Day 120: Mount Bromo to Surabaya
I pick my way cautiously along the narrow lip of the volcano and, when I have found a secure footing, peer down inside for the first time. Five hundred feet below me at the bottom of a great blasted bowl of earth is a dark hole from which rises, slowly and steadily, a hissing plume of white steam, soft as a sigh at the moment but brooding and threatening, like a fuse attached to explosive.
This is for me as great a manifestation of the earth's natural power as was looking over into the Victoria Falls. But there everything was falling in. Here on the edge of Mount Bromo, I'm looking at what has been blasted out.
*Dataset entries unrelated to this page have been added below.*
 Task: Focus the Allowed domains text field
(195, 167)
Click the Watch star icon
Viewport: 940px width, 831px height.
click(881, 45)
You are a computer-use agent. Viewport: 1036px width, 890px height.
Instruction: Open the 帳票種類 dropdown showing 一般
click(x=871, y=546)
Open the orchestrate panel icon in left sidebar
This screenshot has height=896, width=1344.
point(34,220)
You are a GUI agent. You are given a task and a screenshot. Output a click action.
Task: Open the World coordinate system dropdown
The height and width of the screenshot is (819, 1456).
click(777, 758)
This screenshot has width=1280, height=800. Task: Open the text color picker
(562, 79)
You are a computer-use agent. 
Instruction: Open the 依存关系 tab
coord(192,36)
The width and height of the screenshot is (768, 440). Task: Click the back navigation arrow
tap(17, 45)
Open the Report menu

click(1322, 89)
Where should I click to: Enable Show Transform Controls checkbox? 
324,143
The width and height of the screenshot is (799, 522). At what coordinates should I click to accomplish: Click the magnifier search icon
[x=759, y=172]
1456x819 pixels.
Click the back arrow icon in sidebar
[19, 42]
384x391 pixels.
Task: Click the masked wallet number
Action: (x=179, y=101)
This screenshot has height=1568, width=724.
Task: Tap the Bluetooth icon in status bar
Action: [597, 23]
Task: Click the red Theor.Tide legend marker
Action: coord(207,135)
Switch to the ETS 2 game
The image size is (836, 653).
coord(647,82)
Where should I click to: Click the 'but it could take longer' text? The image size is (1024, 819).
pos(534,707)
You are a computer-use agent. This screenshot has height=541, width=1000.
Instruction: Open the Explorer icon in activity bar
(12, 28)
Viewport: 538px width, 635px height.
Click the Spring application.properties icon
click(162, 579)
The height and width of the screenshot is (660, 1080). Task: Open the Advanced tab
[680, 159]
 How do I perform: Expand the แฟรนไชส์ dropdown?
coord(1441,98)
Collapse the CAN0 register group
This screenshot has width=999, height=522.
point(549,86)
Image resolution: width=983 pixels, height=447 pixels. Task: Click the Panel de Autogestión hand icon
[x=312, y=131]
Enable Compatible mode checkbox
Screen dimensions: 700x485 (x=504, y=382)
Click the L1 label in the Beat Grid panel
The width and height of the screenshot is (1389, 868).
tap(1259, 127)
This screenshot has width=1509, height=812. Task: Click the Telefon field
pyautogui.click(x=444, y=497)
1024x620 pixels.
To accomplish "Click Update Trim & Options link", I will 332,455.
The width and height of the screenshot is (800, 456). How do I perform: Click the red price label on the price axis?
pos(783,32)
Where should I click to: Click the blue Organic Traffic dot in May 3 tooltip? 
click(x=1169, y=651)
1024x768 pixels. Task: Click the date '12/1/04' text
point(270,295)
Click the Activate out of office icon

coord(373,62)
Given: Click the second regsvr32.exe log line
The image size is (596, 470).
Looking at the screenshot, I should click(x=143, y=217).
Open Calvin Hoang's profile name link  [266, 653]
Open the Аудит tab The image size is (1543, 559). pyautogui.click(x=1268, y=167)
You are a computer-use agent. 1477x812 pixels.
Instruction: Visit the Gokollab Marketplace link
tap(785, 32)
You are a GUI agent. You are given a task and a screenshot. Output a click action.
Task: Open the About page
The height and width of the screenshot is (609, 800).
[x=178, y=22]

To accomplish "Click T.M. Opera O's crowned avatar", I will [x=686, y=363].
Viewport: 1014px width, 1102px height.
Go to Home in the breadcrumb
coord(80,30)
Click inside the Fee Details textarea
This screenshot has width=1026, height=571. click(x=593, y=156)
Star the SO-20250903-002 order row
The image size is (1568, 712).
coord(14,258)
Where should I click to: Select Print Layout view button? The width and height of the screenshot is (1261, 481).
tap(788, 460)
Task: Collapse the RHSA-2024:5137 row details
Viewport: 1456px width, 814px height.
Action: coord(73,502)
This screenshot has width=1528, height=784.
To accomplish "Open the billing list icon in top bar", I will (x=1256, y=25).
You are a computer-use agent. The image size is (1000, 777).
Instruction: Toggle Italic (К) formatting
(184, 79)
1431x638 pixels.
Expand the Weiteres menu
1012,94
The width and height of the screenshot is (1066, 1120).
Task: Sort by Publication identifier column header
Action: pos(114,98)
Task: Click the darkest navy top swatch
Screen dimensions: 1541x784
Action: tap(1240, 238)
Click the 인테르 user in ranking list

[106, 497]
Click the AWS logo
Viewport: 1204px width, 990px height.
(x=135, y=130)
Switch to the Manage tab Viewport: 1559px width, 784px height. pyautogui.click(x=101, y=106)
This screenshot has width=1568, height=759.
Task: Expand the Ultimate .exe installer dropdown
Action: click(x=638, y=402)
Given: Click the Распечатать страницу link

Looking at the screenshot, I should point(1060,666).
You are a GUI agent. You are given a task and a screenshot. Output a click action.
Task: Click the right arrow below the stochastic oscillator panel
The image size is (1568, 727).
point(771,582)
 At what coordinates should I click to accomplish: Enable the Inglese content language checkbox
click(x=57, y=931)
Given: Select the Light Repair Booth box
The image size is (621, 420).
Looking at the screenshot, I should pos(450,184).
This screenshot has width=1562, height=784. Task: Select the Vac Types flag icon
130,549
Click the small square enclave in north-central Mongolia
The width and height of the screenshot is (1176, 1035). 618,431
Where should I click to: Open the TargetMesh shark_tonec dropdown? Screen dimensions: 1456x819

A hazy pale lemon sunrise reveals something even more fantastical than I had imagined. Brand new landscape, oven-fresh and still steaming. Rock so new that you could write your name in it.
I stay as long as I can, until the crowds of gabbling visitors have gone and apart from myself there's only Fraser left on the rim of the volcano, microphone boom pointed downwards, recording the sinister wheezing of the earth..
We leave Bromo and the Tengger highlands in mid-morning. In my case, reluctantly. It is not only the spectacular landscape I shall miss. The weather I was so rude about early this morning is now almost perfect. The sun shines from a sky skimmed with high cirrus cloud, the air is dry and fresh, the temperature 70° Fahrenheit with a gentle breeze that comes and goes.